Stored data entries:
= Beginning of Section =

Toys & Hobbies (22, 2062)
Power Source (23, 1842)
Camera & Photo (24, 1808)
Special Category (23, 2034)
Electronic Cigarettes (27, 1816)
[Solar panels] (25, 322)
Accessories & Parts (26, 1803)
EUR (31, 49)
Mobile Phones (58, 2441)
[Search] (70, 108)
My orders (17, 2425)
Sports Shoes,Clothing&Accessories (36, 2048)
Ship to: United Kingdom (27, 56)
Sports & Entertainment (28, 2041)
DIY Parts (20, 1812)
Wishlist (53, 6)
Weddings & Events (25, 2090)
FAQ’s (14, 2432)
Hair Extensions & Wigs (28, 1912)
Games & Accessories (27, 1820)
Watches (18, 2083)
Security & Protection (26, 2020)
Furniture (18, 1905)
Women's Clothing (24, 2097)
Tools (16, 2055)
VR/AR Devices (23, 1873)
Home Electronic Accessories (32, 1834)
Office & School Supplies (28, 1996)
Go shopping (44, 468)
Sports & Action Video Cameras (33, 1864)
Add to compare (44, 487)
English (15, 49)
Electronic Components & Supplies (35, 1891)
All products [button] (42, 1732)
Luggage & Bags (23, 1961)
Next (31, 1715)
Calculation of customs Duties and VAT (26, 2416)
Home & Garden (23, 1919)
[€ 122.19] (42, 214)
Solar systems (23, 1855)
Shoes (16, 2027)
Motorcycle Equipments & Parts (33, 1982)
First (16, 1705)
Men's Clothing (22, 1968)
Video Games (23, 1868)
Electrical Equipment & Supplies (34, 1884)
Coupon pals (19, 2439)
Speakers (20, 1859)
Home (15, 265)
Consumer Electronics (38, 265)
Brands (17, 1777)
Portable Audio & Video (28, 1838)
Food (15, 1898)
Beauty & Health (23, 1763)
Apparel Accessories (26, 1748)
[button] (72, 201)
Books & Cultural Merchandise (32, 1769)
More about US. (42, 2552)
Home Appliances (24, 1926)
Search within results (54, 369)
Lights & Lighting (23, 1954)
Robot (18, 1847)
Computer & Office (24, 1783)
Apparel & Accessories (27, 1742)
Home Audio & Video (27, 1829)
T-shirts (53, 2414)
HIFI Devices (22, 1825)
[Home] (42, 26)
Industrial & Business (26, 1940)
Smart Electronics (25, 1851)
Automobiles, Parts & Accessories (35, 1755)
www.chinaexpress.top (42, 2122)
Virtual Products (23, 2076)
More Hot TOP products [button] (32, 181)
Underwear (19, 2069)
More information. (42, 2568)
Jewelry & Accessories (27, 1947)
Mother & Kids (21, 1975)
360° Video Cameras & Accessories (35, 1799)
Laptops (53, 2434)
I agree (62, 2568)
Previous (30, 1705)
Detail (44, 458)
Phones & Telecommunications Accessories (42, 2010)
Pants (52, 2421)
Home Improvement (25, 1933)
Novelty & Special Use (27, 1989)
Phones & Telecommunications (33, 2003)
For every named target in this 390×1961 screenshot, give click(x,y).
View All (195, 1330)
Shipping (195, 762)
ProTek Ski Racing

= End of Section =

## [Aim of the exercise]
Give an exact copy of the lines above, from the top of the records to the line that contains "Watches (18, 2083)", taking in both ends.

## [Result for this task]
Toys & Hobbies (22, 2062)
Power Source (23, 1842)
Camera & Photo (24, 1808)
Special Category (23, 2034)
Electronic Cigarettes (27, 1816)
[Solar panels] (25, 322)
Accessories & Parts (26, 1803)
EUR (31, 49)
Mobile Phones (58, 2441)
[Search] (70, 108)
My orders (17, 2425)
Sports Shoes,Clothing&Accessories (36, 2048)
Ship to: United Kingdom (27, 56)
Sports & Entertainment (28, 2041)
DIY Parts (20, 1812)
Wishlist (53, 6)
Weddings & Events (25, 2090)
FAQ’s (14, 2432)
Hair Extensions & Wigs (28, 1912)
Games & Accessories (27, 1820)
Watches (18, 2083)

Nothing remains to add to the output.